Sur les réseaux sociaux, les internautes ont attiré l’attention sur une dépression, voire une dépression nerveuse du « capitaine ».
« Il est déprimé et apathique. Sa défaite a détruit son immunité », a déclaré l’un sur Twitter. « Mais où est cette blessure qui empêche Bolsonaro de travailler ? », a demandé un autre : « A sa jambe ? A son ego ? ».
Sylvio Costa, fondateur du site Congresso em Foco, n’exclut pas que « le déni et la dépression se soient développés » chez Bolsonaro qui « a effectivement cessé de travailler ».
« C’est sa première défaite après neuf victoires électorales » depuis 1988 : Bolsonaro est élu conseiller de Rio, sept fois député, puis président.
« Ses amis le quittent, il fait l’objet de dizaines de plaintes et d’enquêtes et craint la prison.
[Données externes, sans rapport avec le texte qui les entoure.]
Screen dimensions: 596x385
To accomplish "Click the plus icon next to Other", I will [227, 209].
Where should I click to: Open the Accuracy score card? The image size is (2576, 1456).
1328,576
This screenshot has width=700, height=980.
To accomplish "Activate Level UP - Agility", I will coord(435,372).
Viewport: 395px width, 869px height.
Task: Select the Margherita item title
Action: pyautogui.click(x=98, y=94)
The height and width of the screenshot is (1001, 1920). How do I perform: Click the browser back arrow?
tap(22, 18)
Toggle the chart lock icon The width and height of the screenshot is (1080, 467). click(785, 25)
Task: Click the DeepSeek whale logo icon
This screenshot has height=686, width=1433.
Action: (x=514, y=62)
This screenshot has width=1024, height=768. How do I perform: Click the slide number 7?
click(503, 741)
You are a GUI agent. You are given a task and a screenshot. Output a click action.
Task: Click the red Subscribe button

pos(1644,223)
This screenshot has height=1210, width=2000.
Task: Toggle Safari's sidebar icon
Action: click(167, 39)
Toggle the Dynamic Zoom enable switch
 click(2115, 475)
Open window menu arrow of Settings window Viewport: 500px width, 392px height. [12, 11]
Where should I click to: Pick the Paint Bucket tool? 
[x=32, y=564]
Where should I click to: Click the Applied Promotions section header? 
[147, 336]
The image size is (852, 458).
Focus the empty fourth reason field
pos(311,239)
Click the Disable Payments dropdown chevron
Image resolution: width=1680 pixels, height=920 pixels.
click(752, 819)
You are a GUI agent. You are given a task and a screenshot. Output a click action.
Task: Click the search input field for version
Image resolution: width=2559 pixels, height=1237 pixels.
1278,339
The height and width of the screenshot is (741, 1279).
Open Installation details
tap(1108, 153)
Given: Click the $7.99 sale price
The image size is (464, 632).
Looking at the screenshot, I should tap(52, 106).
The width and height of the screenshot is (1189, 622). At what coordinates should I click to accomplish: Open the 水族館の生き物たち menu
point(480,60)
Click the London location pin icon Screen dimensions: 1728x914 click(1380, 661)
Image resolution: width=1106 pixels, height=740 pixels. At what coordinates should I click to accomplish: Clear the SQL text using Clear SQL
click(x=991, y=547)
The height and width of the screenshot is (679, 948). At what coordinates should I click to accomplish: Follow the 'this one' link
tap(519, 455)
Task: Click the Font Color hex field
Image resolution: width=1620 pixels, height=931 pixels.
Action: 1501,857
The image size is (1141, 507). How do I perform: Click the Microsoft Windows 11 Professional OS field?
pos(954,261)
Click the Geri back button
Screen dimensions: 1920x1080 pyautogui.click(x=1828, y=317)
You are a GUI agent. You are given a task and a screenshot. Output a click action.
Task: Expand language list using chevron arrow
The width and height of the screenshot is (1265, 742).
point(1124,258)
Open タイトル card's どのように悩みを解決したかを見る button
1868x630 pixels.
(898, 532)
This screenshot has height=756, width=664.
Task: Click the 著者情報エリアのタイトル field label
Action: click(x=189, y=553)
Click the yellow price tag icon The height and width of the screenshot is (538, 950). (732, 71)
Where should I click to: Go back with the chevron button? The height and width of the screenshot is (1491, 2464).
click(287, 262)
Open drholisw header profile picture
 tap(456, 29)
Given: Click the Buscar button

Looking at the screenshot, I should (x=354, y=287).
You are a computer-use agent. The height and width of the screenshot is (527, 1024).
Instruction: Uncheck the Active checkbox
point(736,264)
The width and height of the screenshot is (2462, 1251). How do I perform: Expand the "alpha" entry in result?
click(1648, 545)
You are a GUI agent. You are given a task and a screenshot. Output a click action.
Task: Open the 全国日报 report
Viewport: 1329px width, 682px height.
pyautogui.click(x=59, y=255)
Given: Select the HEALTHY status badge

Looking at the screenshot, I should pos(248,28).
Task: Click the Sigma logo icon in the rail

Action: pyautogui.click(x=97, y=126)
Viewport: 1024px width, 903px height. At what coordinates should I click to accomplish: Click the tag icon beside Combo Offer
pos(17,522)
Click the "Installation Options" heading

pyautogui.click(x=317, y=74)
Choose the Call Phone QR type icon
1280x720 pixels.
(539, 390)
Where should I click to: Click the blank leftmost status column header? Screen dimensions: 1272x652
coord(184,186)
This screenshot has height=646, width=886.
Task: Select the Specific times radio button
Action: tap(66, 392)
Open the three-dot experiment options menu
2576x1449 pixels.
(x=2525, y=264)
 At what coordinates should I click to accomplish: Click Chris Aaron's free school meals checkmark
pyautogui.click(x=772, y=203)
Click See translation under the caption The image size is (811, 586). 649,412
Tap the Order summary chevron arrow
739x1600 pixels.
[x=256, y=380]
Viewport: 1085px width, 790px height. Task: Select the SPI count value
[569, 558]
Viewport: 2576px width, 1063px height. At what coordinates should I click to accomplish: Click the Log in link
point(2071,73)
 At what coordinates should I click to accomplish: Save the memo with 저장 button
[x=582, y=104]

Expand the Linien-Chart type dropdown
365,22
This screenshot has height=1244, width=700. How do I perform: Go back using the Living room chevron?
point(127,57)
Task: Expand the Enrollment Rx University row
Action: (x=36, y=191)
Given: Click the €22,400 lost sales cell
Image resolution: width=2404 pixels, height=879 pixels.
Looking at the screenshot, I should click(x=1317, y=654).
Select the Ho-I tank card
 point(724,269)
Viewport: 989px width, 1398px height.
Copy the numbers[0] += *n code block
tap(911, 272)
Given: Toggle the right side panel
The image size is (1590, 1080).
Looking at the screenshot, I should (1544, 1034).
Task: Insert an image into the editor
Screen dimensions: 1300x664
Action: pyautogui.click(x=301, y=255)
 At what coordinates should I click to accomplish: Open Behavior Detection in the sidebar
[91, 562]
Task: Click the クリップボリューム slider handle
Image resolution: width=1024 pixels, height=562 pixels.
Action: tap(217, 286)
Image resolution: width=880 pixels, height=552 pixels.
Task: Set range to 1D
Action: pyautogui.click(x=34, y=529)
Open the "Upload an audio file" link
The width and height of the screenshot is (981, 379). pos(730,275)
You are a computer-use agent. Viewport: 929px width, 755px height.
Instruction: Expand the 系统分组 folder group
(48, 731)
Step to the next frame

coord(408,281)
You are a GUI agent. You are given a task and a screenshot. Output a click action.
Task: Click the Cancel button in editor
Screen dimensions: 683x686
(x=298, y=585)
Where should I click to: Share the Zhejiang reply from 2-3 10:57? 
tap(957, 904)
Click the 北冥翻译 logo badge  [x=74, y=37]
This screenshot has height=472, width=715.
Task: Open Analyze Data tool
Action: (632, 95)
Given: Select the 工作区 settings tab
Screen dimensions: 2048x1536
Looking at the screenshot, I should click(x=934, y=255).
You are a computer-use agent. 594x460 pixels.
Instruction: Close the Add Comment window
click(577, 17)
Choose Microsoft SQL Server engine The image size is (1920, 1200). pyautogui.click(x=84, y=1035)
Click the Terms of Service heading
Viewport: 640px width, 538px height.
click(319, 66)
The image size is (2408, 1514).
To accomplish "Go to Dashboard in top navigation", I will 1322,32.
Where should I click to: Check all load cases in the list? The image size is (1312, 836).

Il se sent perdu », raconte M. Costa.
Que peut-il se passer à la fin de son mandat ?
La vacance au sommet de l’Etat crée une situation préoccupante pour la sécurité nationale. « On se demande si le président serait prêt à prendre les mesures nécessaires pour la nation en cas d’urgence », a déclaré Oliver Stuenkel.
Sylvio Costa rappelle que Bolsonaro est « très imprévisible ». Il peut « rester emprisonné, ou réapparaître avec un discours putschiste et provoquer le plus de turbulences possible » pour le gouvernement de Lula, poursuit-il.
En attendant, Lula a été reçu comme chef de l’Etat à la COP27, dans de multiples réunions de haut niveau, et a assuré, un peu avant l’heure : « Le Brésil est de retour ! »
« Lors d’une élection, ceux qui gagnent et ceux qui perdent rient. J’ai l’impression que celui qui vient d’être battu ne sait pas perdre », a déclaré samedi le président élu à Lisbonne.